* _Your goal_
Copy every record below exactly, leaving out any pictures.

* _Exercise data_
▼

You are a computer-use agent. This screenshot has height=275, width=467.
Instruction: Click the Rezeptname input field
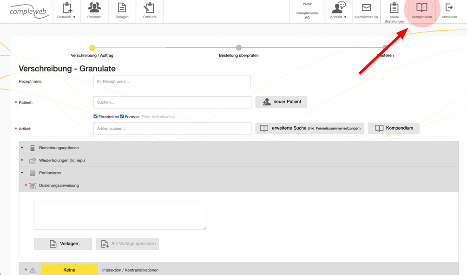pos(172,81)
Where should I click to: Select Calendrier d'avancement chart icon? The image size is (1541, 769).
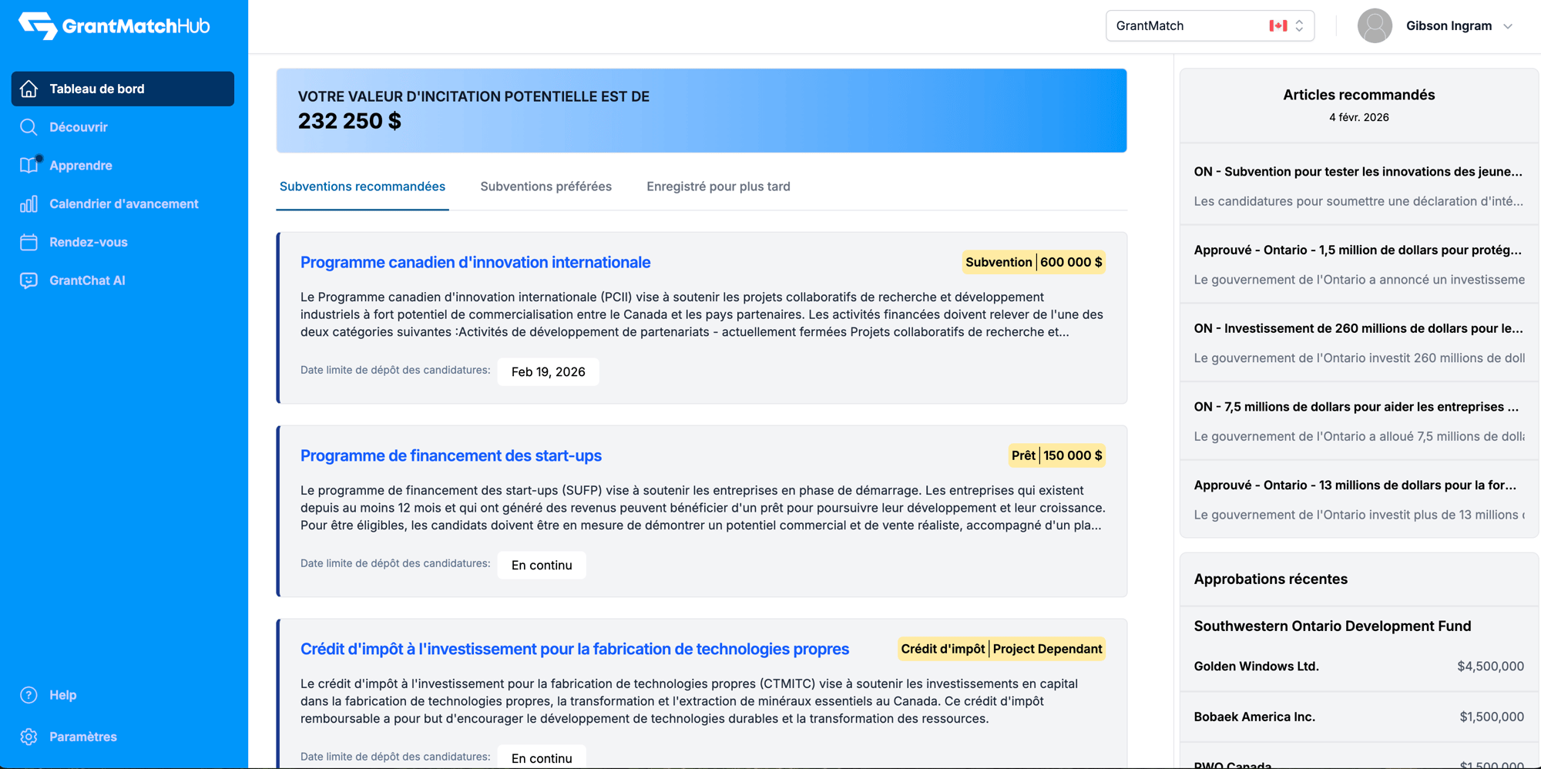coord(29,204)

▲

* _Expected answer_
You are a computer-use agent. This screenshot has height=275, width=467.
Instruction: Click the Rezeptname input field
pos(172,81)
Where should I click to: Select Calendrier d'avancement chart icon? The image size is (1541, 769).
coord(29,204)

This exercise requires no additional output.